===== Records for the task

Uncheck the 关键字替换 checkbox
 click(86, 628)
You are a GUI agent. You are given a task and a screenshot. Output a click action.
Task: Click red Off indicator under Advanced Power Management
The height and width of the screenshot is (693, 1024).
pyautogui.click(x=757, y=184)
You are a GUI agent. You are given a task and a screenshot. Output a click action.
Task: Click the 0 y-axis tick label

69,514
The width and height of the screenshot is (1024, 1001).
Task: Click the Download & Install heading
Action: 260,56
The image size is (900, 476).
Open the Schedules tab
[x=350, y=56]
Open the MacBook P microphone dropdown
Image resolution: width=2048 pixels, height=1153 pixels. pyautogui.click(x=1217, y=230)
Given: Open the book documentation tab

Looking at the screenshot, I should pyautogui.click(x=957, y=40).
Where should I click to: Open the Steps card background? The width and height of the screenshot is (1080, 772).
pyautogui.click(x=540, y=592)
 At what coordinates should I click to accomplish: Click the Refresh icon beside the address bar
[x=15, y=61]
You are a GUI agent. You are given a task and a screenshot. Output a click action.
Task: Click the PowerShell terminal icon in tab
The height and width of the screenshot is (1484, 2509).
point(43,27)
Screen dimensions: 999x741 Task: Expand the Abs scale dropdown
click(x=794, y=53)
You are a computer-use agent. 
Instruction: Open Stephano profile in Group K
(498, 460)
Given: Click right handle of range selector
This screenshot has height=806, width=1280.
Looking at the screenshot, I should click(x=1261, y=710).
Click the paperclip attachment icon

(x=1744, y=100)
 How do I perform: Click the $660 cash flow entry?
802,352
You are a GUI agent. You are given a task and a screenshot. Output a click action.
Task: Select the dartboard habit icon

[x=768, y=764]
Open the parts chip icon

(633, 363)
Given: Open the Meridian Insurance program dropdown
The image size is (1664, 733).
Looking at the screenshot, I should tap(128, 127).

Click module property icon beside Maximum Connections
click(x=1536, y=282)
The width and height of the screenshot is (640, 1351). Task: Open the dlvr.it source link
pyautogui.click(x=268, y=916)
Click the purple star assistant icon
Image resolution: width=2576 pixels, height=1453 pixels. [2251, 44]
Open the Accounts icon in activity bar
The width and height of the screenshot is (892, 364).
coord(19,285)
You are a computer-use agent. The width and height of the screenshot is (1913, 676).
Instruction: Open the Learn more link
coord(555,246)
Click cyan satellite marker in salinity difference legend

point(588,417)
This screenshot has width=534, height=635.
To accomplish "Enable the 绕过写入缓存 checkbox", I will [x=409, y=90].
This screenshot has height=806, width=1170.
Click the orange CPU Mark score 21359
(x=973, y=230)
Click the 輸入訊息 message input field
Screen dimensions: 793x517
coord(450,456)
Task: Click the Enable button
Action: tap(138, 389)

==========

Quote the data above verbatim, from the line containing "Given: Open the book documentation tab" up to and including the line containing "[x=15, y=61]".

[The answer]
Given: Open the book documentation tab

Looking at the screenshot, I should pyautogui.click(x=957, y=40).
Where should I click to: Open the Steps card background? The width and height of the screenshot is (1080, 772).
pyautogui.click(x=540, y=592)
 At what coordinates should I click to accomplish: Click the Refresh icon beside the address bar
[x=15, y=61]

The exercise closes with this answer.